Promoting active transport in older adolescents before they obtain their driving licence: A matched control intervention study
journal contributionposted on 02.08.2018, 00:00 by H Verhoeven, D Simons, Corneel VandelanotteCorneel Vandelanotte, B de Geus, I De Bourdeaudhuij, P Clarys, B Deforche
Background Active transport has great potential to increase physical activity in older adolescents (17±18 years). Therefore, a theory- and evidence-based intervention was developed aiming to promote active transport among older adolescents. The intervention aimed to influence psychosocial factors of active transport since this is the first step in order to achieve a change in behaviour. The present study aimed to examine the effect of the intervention on the following psychosocial factors: intention to use active transport after obtaining a driving licence, perceived benefits, perceived barriers, subjective norm, self-efficacy, habit and awareness towards active transport. Methods A matched control three-arm study was conducted and consisted of a pre-test post-test design with intervention and control schools in Flanders (northern part of Belgium).
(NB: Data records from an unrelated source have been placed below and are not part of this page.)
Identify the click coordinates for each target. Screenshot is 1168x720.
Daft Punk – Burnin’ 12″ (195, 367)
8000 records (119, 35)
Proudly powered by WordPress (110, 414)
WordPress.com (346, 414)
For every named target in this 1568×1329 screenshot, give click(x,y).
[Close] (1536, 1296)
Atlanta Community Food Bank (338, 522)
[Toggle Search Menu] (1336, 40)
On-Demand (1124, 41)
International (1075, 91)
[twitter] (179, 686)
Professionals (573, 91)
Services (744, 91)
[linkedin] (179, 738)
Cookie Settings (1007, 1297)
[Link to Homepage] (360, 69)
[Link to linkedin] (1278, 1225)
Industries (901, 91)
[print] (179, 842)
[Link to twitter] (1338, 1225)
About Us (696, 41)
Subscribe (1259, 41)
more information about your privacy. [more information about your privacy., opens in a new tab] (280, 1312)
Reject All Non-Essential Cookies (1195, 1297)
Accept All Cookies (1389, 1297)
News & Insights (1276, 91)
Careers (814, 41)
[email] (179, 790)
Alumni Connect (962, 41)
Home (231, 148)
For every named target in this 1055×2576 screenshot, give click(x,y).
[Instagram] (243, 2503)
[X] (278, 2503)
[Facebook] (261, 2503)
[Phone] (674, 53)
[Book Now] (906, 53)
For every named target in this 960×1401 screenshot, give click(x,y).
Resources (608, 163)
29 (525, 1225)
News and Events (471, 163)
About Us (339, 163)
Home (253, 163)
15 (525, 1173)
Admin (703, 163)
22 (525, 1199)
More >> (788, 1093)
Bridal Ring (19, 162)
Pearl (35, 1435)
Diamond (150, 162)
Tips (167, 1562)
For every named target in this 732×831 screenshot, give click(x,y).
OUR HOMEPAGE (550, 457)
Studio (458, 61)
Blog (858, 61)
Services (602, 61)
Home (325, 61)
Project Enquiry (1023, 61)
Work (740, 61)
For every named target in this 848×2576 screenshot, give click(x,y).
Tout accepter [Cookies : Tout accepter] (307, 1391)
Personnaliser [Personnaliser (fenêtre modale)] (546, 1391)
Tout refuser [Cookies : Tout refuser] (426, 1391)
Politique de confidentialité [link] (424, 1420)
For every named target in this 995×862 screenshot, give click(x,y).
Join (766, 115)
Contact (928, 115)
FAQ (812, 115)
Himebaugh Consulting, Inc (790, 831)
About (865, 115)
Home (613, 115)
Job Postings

A lesson promoting active transport was implemented as the last lesson in the course `Driving Licence at School' in intervention schools (intervention group 1). Individuals in intervention group 2 received this active transport lesson and, in addition, they were asked to become a member of a Facebook group on active transport. Individuals in the control group only attended the regular course `Driving Licence at School'. Participants completed a questionnaire assessing socio-demographics and psychosocial variables at baseline, post (after one week) and follow-up (after eight weeks). To assess intervention effects, multilevel linear mixed models analyses were performed. Results A sample of 441 older adolescents (56.8% female; 17.4 (0.7) years) was analysed. For awareness regarding the existence of car sharing schemes, a significant increase in awareness from baseline to post measurement was found within intervention group 1 (p = 0.001) and intervention group 2 (p = 0.030) compared to the control group in which no change was found. In addition, a significant increase in awareness from baseline to follow-up measurement was found within intervention group 1 (p = 0.043) compared to a decrease in awareness from baseline to follow-up measurement within the control group. Conclusions Overall, the intervention was not effective to increase psychosocial correlates of active transport. Future intervention studies should search for alternative strategies to motivate and involve this hard to reach target group.